TASK INSTRUCTIONS: Working from the records below, repeat exactly the lines starting at the line that contains "The width and height of the screenshot is (500, 687)." and ending at the line that contains "The image size is (1200, 675).", inclusive.

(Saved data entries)
=== Begin Enclosure ===
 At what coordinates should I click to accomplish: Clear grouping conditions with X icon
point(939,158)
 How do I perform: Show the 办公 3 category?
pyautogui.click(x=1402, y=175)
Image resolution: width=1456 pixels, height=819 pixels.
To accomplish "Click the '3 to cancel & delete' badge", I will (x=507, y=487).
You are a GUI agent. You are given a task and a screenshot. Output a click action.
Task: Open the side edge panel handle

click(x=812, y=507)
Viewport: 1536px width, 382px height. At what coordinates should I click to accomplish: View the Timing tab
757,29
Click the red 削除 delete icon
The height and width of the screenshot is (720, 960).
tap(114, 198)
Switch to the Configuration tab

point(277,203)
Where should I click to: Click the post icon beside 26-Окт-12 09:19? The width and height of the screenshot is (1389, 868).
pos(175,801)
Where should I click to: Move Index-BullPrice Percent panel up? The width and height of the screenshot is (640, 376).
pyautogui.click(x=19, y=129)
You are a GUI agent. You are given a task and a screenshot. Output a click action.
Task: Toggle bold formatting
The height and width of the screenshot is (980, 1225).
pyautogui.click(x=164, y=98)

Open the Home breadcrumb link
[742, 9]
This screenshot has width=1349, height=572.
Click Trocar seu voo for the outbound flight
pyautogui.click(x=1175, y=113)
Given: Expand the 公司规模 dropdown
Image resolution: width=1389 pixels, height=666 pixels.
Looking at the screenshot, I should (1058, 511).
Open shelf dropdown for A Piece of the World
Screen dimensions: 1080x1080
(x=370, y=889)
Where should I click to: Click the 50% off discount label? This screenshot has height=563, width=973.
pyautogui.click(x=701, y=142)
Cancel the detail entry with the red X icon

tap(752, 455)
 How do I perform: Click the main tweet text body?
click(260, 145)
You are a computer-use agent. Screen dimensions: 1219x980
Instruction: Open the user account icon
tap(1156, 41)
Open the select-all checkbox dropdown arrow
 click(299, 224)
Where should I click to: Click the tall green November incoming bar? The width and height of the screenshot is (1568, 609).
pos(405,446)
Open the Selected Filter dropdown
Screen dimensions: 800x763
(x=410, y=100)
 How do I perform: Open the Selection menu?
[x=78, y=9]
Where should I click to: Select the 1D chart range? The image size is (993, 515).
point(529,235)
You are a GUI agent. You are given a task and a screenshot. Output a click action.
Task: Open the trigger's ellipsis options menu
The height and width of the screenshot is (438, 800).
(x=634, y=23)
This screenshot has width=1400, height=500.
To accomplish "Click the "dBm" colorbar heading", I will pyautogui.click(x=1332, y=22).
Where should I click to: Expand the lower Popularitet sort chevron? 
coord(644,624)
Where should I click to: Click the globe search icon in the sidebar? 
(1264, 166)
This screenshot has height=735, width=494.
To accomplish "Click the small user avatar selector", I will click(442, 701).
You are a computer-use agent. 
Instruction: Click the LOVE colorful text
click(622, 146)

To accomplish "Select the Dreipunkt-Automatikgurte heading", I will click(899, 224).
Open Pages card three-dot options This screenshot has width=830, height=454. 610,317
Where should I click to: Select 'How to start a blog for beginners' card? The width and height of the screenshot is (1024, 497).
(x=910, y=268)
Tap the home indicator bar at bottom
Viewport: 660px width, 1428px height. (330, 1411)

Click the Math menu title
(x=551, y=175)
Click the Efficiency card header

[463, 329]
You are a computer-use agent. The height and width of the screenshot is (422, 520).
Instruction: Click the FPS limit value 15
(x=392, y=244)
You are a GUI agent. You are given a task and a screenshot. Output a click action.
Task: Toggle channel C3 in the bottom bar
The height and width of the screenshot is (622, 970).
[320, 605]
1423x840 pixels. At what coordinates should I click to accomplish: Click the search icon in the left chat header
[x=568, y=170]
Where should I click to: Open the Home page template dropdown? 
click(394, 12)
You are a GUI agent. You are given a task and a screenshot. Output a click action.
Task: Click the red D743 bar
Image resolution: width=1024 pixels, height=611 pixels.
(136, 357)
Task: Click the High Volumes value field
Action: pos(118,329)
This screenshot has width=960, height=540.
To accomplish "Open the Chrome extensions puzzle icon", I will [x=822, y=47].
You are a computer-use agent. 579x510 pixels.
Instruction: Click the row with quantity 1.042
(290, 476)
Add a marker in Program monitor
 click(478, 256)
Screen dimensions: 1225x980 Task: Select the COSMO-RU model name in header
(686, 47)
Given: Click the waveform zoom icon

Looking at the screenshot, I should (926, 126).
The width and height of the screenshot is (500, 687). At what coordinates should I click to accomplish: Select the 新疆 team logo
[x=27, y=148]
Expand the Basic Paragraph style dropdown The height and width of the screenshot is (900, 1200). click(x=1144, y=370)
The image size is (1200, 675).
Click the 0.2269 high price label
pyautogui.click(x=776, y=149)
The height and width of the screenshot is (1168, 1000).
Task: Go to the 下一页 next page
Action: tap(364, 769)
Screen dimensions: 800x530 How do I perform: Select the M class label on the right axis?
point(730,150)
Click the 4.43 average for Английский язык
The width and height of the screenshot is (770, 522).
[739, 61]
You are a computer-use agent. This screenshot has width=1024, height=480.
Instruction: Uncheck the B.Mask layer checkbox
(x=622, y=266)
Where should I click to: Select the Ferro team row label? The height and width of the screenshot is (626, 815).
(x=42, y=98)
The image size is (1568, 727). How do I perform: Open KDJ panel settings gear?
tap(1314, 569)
=== End Enclosure ===
SOLUTION FOR THIS PROBLEM:
The width and height of the screenshot is (500, 687). At what coordinates should I click to accomplish: Select the 新疆 team logo
[x=27, y=148]
Expand the Basic Paragraph style dropdown The height and width of the screenshot is (900, 1200). click(x=1144, y=370)
The image size is (1200, 675).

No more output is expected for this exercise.